RDFa Guide - gchq/LD-Explorer GitHub Wiki

RDFa is a W3C recommendation created by the RDFa working group that allows for the annotation of XML-based document types (such as HTML) with RDF via attributes. This means document authors can add more meaning to their documents, opening up more avenues for machine readability. This capability enables a myriad of intelligent functionality to become possible.

  • Events in a document could be automatically added to calendars.
  • Contact information could be added to address books.
  • Content could be indexed by search engines more effectively.
  • Data could be scraped/extracted from a web page for further querying and analysis.
  • Data would have increased connectivity to other data.

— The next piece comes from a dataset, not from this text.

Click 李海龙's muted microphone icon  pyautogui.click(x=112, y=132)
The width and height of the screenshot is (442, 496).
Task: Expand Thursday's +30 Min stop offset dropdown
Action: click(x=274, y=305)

Increased data connectivity is perhaps the most compelling improvement that RDFa enables. None would argue that the web isn't already a connected resource - it was in fact designed largely around the idea that pages can "connect" to each other through the use of the <a> tag and an appropriate href - we call them links and every web user encounters hundreds of them every time they browse the internet. Without any semantic meaning though, all this can ever tell us is that two pages are connected and not a whole lot more. RDFa expands that connectivity to exist at the data level, allowing you to express not only the nature of a particular link, but also various facts about the things that are being linked together.

Publications

The RDFa working group published several documents in support of their charter.

  • RDFa Primer - an informal introduction to the topic and the only document most people will ever need to read.
  • RDFa Core - the RDFa specification.
  • RDFa Lite - the RDFa lite specification (a subset of the core specification).
  • HTML+RDFa - Extends the core specification to include several HTML-only scenarios.
  • XHTML+RDFa - Extends the core specification to include several XHTML-only scenarios.

Anyone who isn't trying to implement RDFa themselves in a host language is unlikely to require anything but the information from the primer, although much of that document is covered by this one.

Example

RDFa works using a combination of attributes and the natural hierarchy of XML-based documents (i.e. elements being nested within each other) to describe a graph that conveys semantic meaning. It is often, ironically, difficult to describe what we mean when we say "semantic meaning" so let's explore the topic by way of example. Consider the following HTML snippet:

<div>
	<h1>Spiderman</h1>
	<p>
		Spider-Man is a superhero appearing in American comic books published by Marvel Comics. He first
		appeared in issue 15 of Amazing Fantasy in 1962.
	</p>
</div>

As a human, you are able to parse this and understand what what this content means. You may even be able to act on it, or possibly even connect it to other information you already posess (that's the beauty of graphs). A computer, on the other hand, only sees this...

<div>
	<h1>HEADING</h1>
	<p>TEXT TEXT TEXT TEXT TEXT TEXT</p>
</div>

It's not true to say there is no meaning being communicated here - the document has been marked up with HTML elements which are famously the things that contribute the "semantic" part of a web page. The topic gets muddied further by the fact that Semantic Markup is a term that gets used liberally in the web profession to describe HTML best practice (particularly when relating to accessibility).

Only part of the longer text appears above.